La lettera a Repubblica di un giovane arbitro aggredito nel Milanese per un dubbio fallo di mano in area.
Riportiamo sul Napolista la lettera di un arbitro di calcio pubblicata oggi da Repubblica nello spazio curato da Corrado Augias.
Picchiato in campo a Cernusco sul Naviglio
Sono un arbitro di calcio e sono stato picchiato in campo, a partita in corso, poche ore fa. Ho 21 anni, sono uno studente di Milano, e ho iniziato ad arbitrare tesserato Aia Figc a 16 anni. Dopo tre anni di arbitraggio professionale decido di smettere, stanco di insulti, proteste, tensione e maleducazione dilagante. Un anno di stop, poi la mia grande passione per questo sport ha il sopravvento.
Un fallo di mano in area
Torno in un campionato amatoriale. Nonostante i continui atteggiamenti di protesta e insulti dei giocatori trovo la motivazione per tornare ogni settimana in campo. Oggi però durante la partita c’è stato un episodio dubbio: un fallo di mano in area di rigore. Io non sono nelle condizioni di valutare con certezza l’episiodio, decido di non fischiare. Non faccio a tempo a fare un passo che un giocatore corre verso di me e mi scaraventa al suolo. Io mi alzo, vengo colpito al volto, rimango impassibile. Vengo preso per la maglia e stretto al braccio.
L’emulazione
Penso di aver perso l’amore per questo sport. Tuttavia ho ancora una speranza. Senza dubbio l’episodio di stasera è stato causa dell’ignoranza del singolo, tuttavia non posso non essere amareggiato e sì, arrabbiato, con le società calcistiche professionali.
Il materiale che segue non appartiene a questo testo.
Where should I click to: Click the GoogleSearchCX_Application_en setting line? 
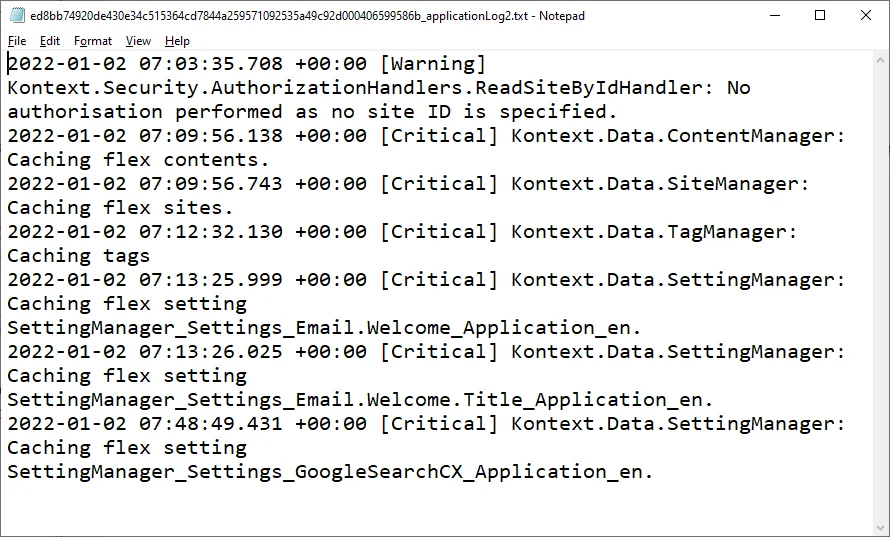[330, 472]
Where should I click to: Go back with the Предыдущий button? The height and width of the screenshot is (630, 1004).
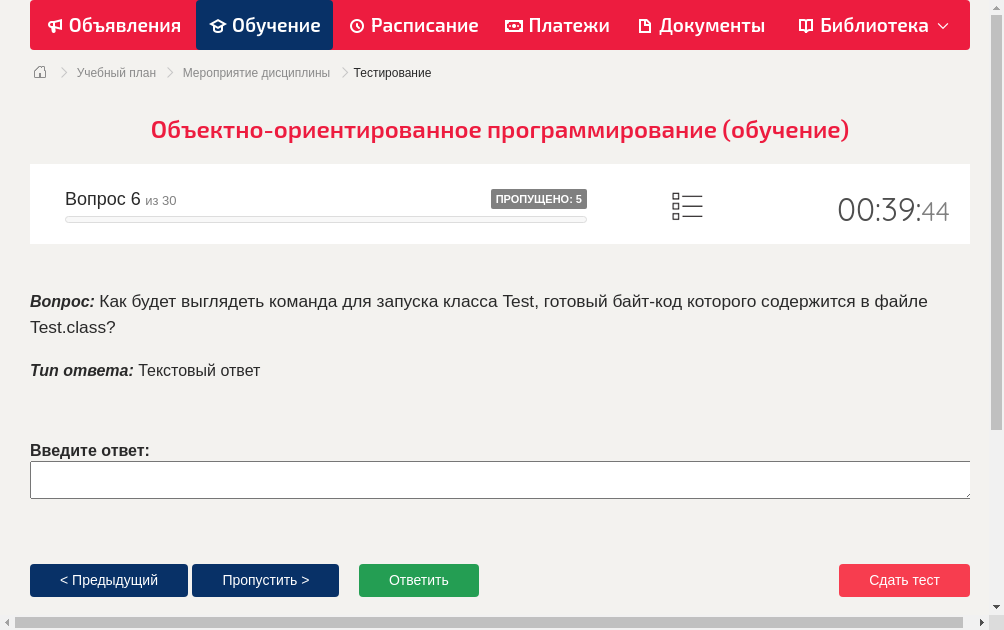coord(108,580)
Che con proteste plateali e frasi ingiuriose danno luogo a palcoscenici di odio nei confronti della figura arbitrale. Si tratta di un fatto di una gravità infinita, perché in serie A gli arbitri sono protetti dai carabinieri, ma sul campo di Cernusco sul Naviglio io sono solo. Le persone ignoranti si sentono giustificate a emulare questi atteggiamenti, portandoli agli estremi. E io, stanco, triste e pure dolorante, ne pago le conseguenze.